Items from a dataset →
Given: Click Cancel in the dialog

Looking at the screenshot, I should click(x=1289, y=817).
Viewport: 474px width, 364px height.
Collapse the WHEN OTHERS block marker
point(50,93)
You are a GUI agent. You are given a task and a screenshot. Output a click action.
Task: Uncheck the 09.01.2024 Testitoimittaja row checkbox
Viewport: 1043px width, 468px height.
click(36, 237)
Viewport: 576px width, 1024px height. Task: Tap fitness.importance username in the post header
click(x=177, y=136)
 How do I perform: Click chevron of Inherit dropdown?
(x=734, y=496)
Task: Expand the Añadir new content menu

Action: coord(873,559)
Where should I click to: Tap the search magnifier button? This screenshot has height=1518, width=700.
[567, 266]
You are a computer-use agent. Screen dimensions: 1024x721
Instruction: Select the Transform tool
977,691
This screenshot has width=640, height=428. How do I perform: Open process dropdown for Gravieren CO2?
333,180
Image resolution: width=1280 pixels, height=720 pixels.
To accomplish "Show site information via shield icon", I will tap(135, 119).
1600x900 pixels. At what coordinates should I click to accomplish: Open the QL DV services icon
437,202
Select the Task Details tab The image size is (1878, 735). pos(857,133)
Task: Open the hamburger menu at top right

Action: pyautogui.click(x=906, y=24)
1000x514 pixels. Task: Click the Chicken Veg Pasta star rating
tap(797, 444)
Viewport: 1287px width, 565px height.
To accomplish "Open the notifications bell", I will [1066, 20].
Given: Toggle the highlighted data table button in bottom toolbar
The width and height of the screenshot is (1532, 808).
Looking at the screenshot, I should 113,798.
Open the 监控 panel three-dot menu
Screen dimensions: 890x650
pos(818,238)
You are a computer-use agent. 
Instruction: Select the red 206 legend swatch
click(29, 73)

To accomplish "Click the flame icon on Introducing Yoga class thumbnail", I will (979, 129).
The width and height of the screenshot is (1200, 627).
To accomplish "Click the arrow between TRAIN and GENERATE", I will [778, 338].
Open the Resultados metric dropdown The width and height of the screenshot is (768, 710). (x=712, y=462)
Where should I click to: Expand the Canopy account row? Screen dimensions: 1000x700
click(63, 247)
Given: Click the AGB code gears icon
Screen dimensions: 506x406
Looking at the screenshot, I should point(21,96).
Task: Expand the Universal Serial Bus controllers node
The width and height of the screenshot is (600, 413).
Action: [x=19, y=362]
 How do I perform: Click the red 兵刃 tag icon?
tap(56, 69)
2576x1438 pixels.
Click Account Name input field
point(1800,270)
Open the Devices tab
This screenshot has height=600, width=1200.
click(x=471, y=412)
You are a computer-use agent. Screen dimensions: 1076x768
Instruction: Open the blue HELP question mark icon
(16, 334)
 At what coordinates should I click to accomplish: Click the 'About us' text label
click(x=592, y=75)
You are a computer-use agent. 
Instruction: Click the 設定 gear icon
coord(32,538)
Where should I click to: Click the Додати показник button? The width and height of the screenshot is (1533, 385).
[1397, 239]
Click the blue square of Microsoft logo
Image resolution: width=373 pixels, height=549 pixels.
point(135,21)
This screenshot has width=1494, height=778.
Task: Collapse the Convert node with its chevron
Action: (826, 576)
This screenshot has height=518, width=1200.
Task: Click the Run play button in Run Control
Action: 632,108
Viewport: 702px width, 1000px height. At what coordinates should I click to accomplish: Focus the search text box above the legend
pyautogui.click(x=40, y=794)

HOW TO COMPLETE THIS TASK → Find and copy each line above that includes the string "will".

RESULT →
To accomplish "Show site information via shield icon", I will tap(135, 119).
To accomplish "Open the notifications bell", I will [1066, 20].
To accomplish "Click the flame icon on Introducing Yoga class thumbnail", I will (979, 129).
To accomplish "Click the arrow between TRAIN and GENERATE", I will [778, 338].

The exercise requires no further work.